Das war seit jeher derer beiden (– oder deren beider –) Streitthema: die Rechtschreibung. Mit Sätzen wie: „eher ne Linksschreibung, was du da machst“, „sach mal, siehst du dat denn nicht?“ und „mach die Augen auf! Das wird mit „x“ geschrieben!“ wird Helmutta täglich angeblafft.

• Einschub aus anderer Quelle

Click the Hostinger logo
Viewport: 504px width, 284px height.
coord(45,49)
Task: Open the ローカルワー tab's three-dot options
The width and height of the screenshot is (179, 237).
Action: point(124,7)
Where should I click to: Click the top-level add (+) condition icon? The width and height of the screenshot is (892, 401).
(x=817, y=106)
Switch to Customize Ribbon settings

56 Jahre dauert ihre Liebe schon, und noch immer kommen sie nicht darüber hinweg. Das hat einen mageren Grund: Helmutta ist nämlich eine Nichse. Sie fühlt sich den Fehlern hingezogen, wird wie ein Magnet von ihnen erfasst und kann es wieder und wieder nicht lassen. Sie fehlert und schmiert und schreibt ständig „nichs“ überall hin, zum Beispiel auf die Tapete.

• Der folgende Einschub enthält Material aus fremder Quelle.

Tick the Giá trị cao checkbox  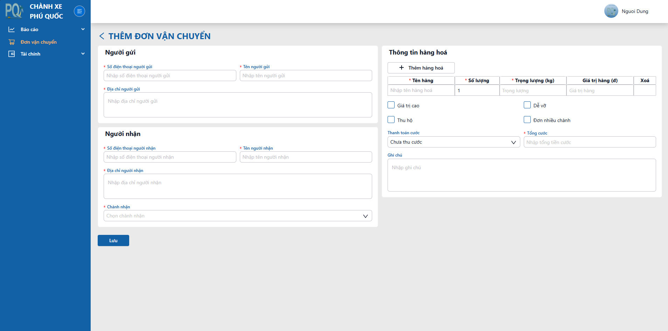[x=391, y=105]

Das war schon immer so. Barbaro hätte aufmerksamer sein müssen, hätte seinen Lebensmenschen besser im Auge behalten sollen und erst einmal hereinlassen. Er schaut Helmutta nie so richtig an. Er weiß ja, wie sie aussieht, denkt er insgeheim in sich hinein. Doch ganz so einfach ist es nicht, und das weiß er nicht. Hätte er es bloß! Wäre!

Helmutta ist nämlich eine Nichse und verwandelt sich naxts in eine Achst, zumindezt unten rum. Ihre Hose platzt dann (deswegen bleibt sie im Nachthemd, ohne Schlüpfer, weil sie schon bescheid weiß) und ihre Beine schmelzen zur Achst zusamen. Oben rum bleibt alles gleich, daher ist es Barbaro vieleicht nie aufgefallen. Die Achst ist schaf wie eine Ritze. Wie geritzt. Mit scharf.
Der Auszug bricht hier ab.